How to deploy Cilium in ENI mode for Apigee Hybrid on AWS EKS

How to deploy Cilium in ENI mode for Apigee Hybrid on AWS EKS

Overview

Large enterprises operating at scale have established a set of leading practices for running mission-critical workloads on Kubernetes clusters. These aren’t just good ideas; they’re essential for maintaining security, reliability, and cost-efficiency. Practices like using Kubernetes Namespaces for logical separation, implementing Role-Based Access Control (RBAC) for granular permissions, and defining Kubernetes Network Policies to control Kubernetes Pod communication are all foundational to a secure and well-managed cluster.

Another key enterprise requirement is a robust Container Network Interface (CNI). While many cloud providers offer a default CNI, they often lack the advanced features needed for sophisticated network security and observability. This is where a CNI like Cilium comes in. By leveraging eBPF (extended Berkeley Packet Filter), Cilium provides superior performance, deep network visibility, and identity-based security policies that are far more dynamic and scalable than traditional IP-based firewalls. It allows enterprises to implement a Zero Trust architecture, where policies are based on a Kubernetes Pod’s identity (like its service account or labels) rather than its volatile IP address.

To achieve this, Cilium offers two primary networking modes: Overlay Mode and Direct Routing Mode (often called ENI mode on AWS). In Overlay Mode, Kubernetes Pods receive IP addresses from a virtual network that is decoupled from the underlying VPC network. This is highly efficient for IP address allocation but requires network address translation (NAT) for traffic leaving the cluster, which can obscure communication. Conversely, ENI Mode is a direct routing configuration where Kubernetes Pods are assigned IP addresses directly from the AWS VPC. This makes them first-class citizens of the VPC network, ensuring they are directly routable and reachable from other VPC services, including the AWS EKS control plane.
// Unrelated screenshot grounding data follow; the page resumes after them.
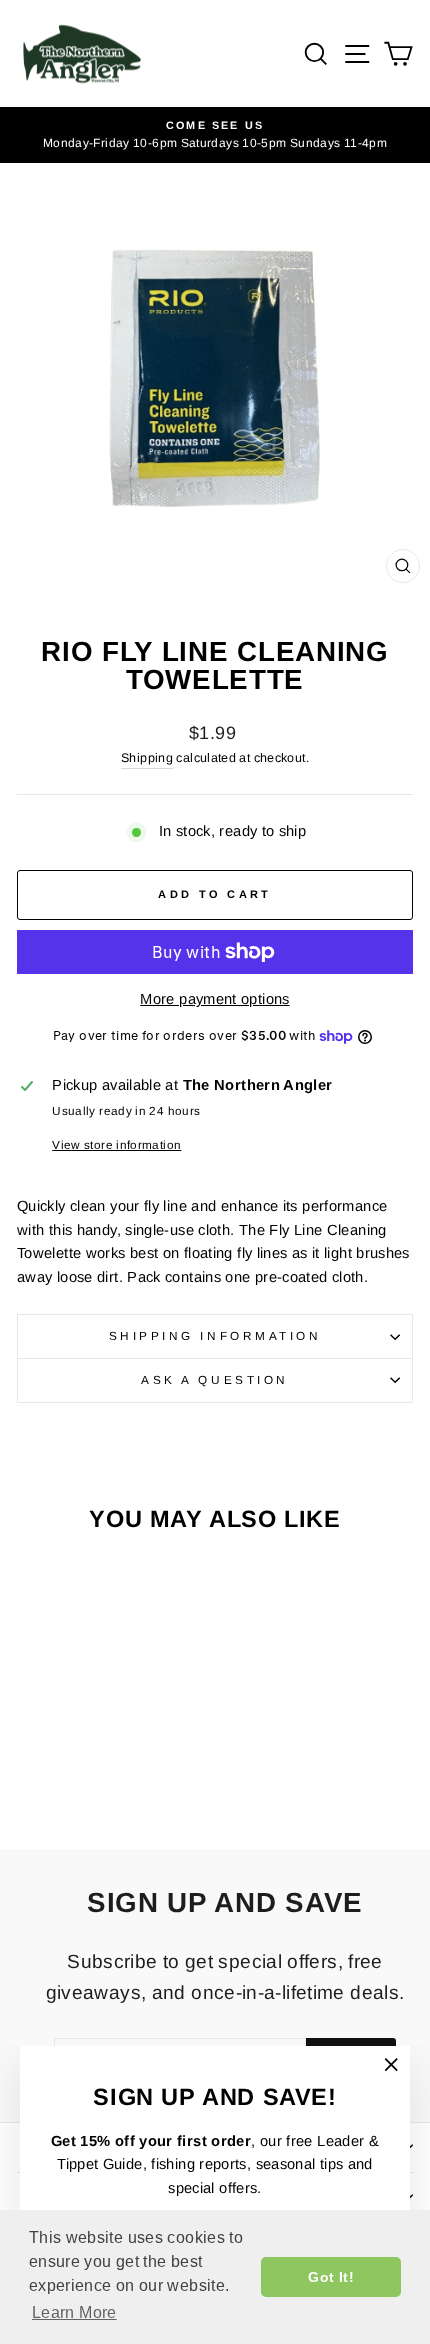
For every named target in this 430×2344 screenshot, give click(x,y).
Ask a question (214, 1379)
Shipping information (215, 1335)
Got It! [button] (331, 2277)
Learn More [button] (74, 2312)
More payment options (214, 999)
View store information (116, 1144)
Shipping (147, 758)
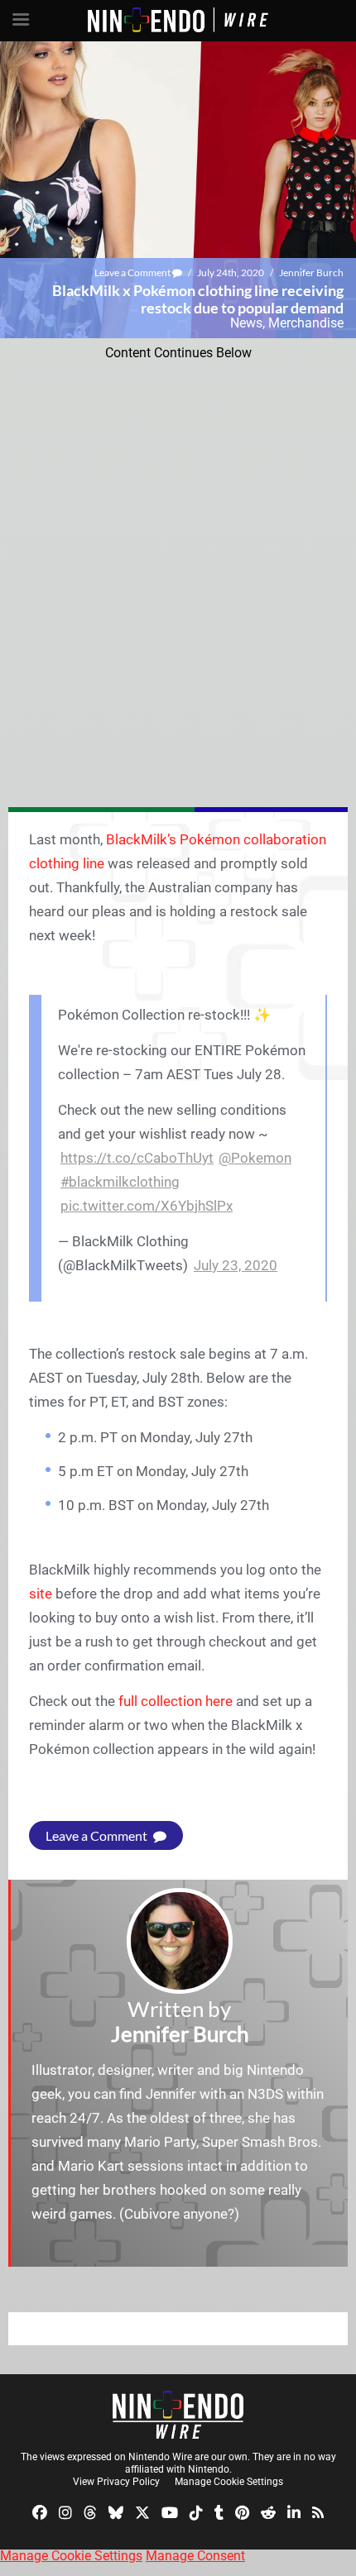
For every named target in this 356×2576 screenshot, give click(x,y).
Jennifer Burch (311, 272)
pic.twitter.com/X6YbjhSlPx (146, 1205)
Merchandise (306, 323)
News (246, 323)
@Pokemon (255, 1157)
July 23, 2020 (235, 1265)
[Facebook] (39, 2512)
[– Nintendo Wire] (178, 2415)
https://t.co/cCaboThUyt (137, 1157)
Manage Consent (195, 2556)
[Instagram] (65, 2512)
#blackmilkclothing (120, 1181)
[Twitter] (142, 2512)
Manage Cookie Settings (229, 2482)
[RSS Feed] (318, 2512)
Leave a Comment (133, 272)
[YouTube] (169, 2512)
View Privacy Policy (116, 2482)
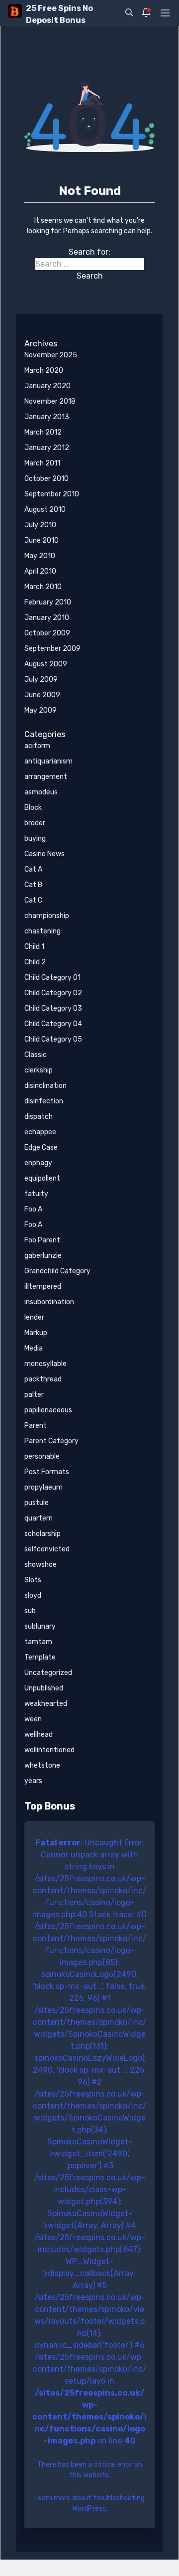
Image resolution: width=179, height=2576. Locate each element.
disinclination (45, 1085)
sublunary (40, 1626)
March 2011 (42, 463)
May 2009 (40, 710)
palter (34, 1394)
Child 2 (35, 962)
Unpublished (43, 1688)
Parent (35, 1425)
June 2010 (41, 540)
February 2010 (47, 602)
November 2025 (50, 355)
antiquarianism (48, 761)
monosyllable (45, 1364)
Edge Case (41, 1147)
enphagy (38, 1163)
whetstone (42, 1765)
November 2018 (50, 401)
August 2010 (45, 509)
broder (34, 823)
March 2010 (43, 587)
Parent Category (51, 1441)
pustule (36, 1503)
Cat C (33, 900)
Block (33, 807)
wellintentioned (49, 1750)
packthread (43, 1379)
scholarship (42, 1533)
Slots (32, 1580)
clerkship (38, 1070)
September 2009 (52, 648)
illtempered (42, 1286)
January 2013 (46, 417)
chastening (42, 931)
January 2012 (46, 448)
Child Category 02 (53, 993)
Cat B (33, 885)
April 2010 (40, 571)
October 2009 (47, 633)
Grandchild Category (57, 1271)
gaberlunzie (43, 1255)
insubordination (49, 1302)
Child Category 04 (53, 1024)
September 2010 (51, 494)
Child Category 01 (52, 977)
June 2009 (42, 695)
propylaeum (43, 1487)
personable (42, 1456)
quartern (38, 1518)
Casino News (44, 854)
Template (40, 1657)
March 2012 (43, 432)
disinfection (43, 1101)
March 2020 (43, 370)
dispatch (38, 1116)
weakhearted (45, 1703)
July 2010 (40, 525)
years (33, 1781)
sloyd (32, 1595)
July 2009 (41, 679)
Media (33, 1348)
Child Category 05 (53, 1039)
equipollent (42, 1178)
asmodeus (41, 792)
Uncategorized (48, 1672)
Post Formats (46, 1472)
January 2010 (46, 617)
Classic (35, 1055)
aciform (37, 746)
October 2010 (46, 478)
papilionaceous (48, 1410)
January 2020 (47, 386)
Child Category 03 (53, 1008)
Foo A (33, 1209)
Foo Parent (42, 1240)
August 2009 (45, 664)
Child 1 (34, 946)
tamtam (38, 1642)
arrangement (45, 776)
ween (33, 1719)
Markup (35, 1333)
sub (30, 1611)
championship (46, 915)
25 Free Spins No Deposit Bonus (59, 14)
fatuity (36, 1194)
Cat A (33, 869)
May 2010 (39, 556)
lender (34, 1317)
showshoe (40, 1564)
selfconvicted (47, 1549)
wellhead (38, 1734)
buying (35, 838)
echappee (40, 1132)
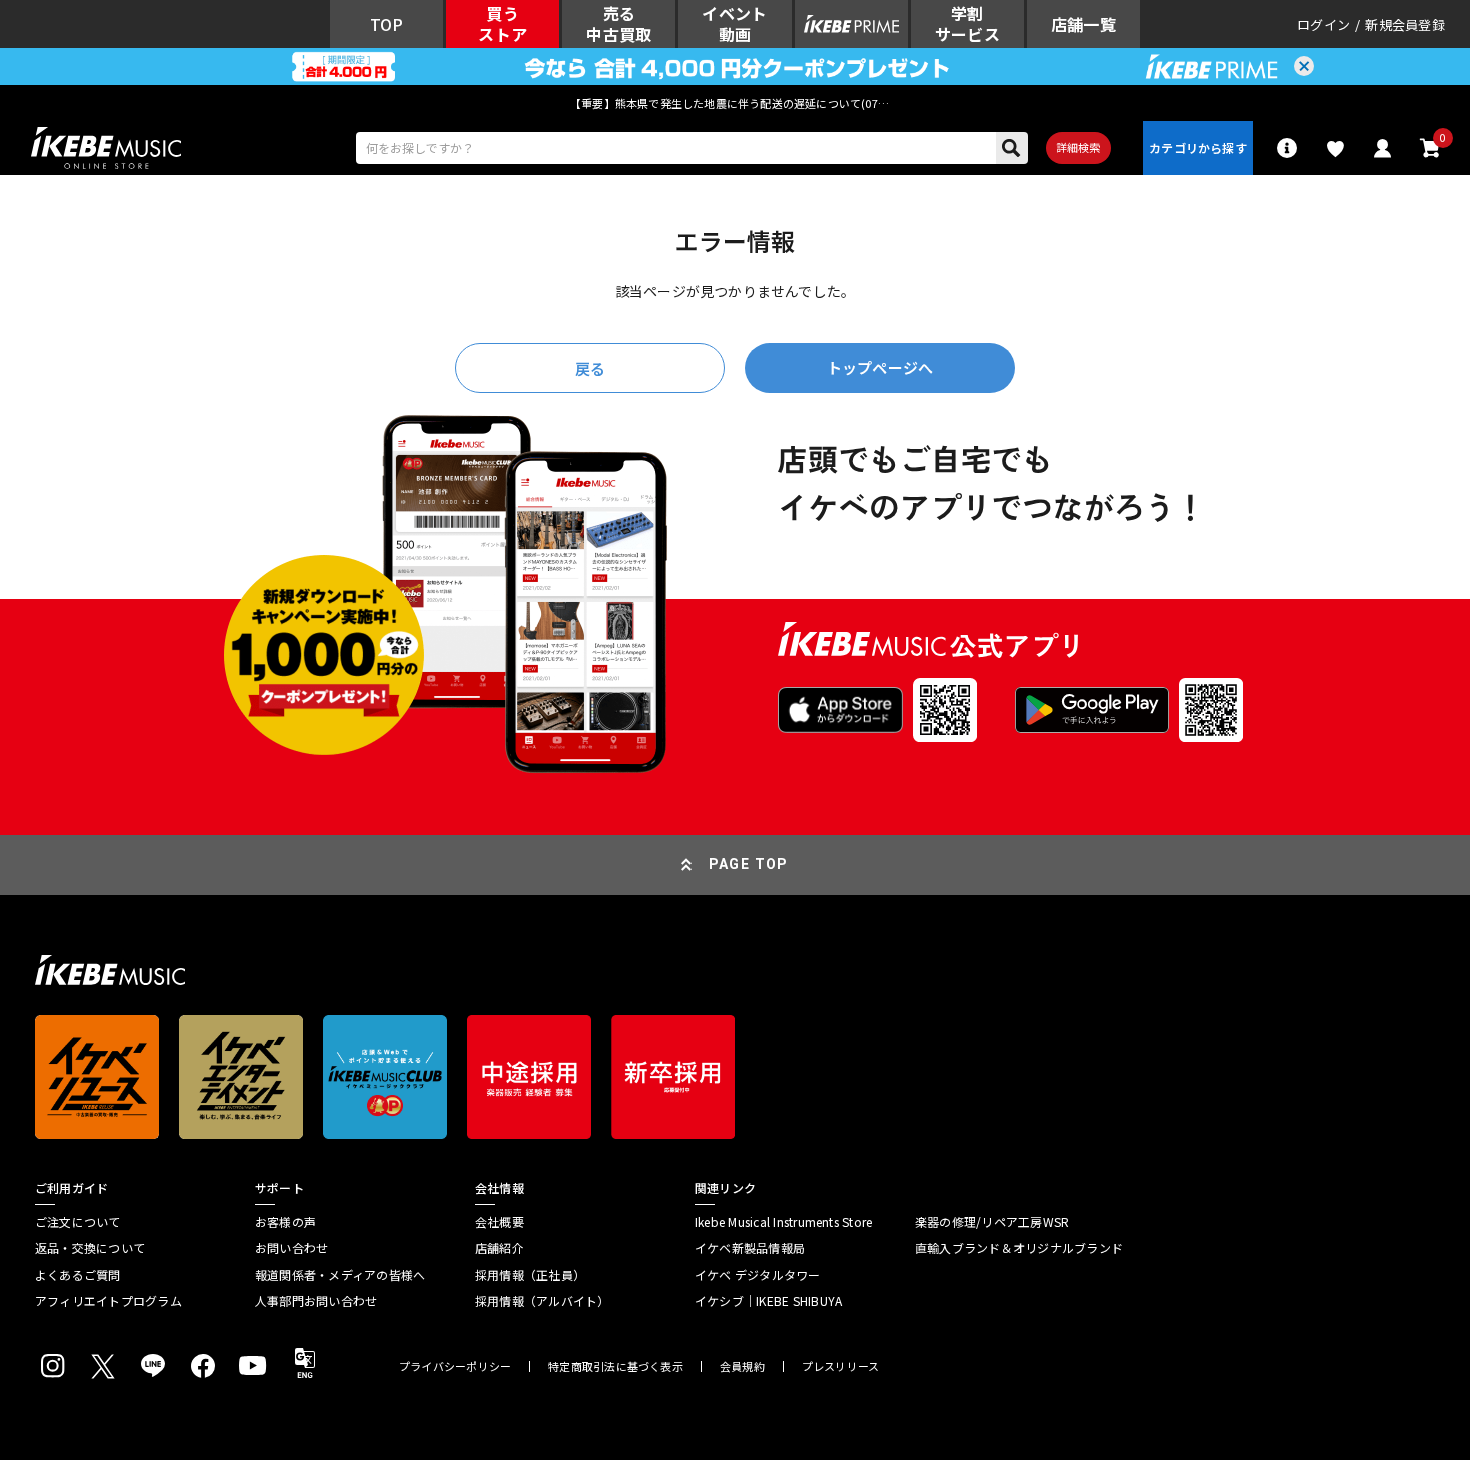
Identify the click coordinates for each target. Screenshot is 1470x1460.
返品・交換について (90, 1248)
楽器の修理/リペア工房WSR (992, 1222)
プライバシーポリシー (455, 1366)
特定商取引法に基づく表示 (615, 1366)
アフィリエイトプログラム (108, 1301)
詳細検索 (1078, 147)
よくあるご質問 (78, 1275)
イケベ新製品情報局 (750, 1248)
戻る (590, 368)
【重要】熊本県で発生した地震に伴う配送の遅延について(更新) (735, 103)
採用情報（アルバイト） (542, 1301)
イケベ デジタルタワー (758, 1275)
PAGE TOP (749, 864)
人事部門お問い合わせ (316, 1301)
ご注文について (78, 1222)
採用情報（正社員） (530, 1275)
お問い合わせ (291, 1248)
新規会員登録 (1405, 24)
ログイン (1323, 24)
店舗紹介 (499, 1248)
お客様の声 (285, 1222)
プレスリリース (841, 1366)
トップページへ (880, 367)
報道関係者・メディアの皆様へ (340, 1275)
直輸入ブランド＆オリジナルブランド (1019, 1248)
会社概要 (499, 1222)
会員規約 (742, 1366)
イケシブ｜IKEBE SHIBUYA (768, 1301)
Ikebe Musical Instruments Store (783, 1222)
However, the choice of networking mode is critical when integrating specific applications like Apigee Hybrid. The conflict arises when Cilium is configured in its default Overlay Mode on AWS EKS. Because Kubernetes Pods in this mode have non-VPC-routable IP addresses, the EKS kube-apiserver (which resides outside the cluster’s node network) cannot directly communicate with essential components like admission webhooks. This communication failure is the direct cause of the Address is not allowed error encountered during the Apigee installation. The solution is to configure Cilium to use its ENI mode. By assigning Kubernetes Pods routable IP addresses from the VPC, this mode ensures seamless connectivity with the kube-apiserver.

This article will walk you through the precise steps to configure an EKS cluster with Cilium in ENI mode, resolving the webhook issue and enabling a successful Apigee Hybrid deployment.

Customer Scenario

  • Cluster management team at an enterprise customer attempted deploying Apigee Hybrid Runtime Plane on their AWS EKS cluster for POC (Proof of Concept) purposes.
  • The AWS EKS cluster in question was configured with Cilium CNI.
  • Assume the customer had performed the Apigee Hybrid install steps up till deploying the Helm Charts here.
  • While deploying the apigee-datastore Helm Chart, they encountered the below-stated error:

Error: release datastore failed, and has been uninstalled due to atomic being set: failed to create resource: Internal error occurred: failed calling webhook "[mapigeedatastore.apigee.cloud.google.com](http://mapigeedatastore.apigee.cloud.google.com/)": failed to call webhook: Post "[https://apigee-webhook-service.apigee-poc.svc:443/mutate-apigee-cloud-google-com-v1alpha1-apigeedatastore?timeout=10s](https://apigee-webhook-service.apigee-poc.svc/mutate-apigee-cloud-google-com-v1alpha1-apigeedatastore?timeout=10s)": Address is not allowed

  • The error suggested issues with some Kubernetes webhooks being reachable by the kube-apiserver.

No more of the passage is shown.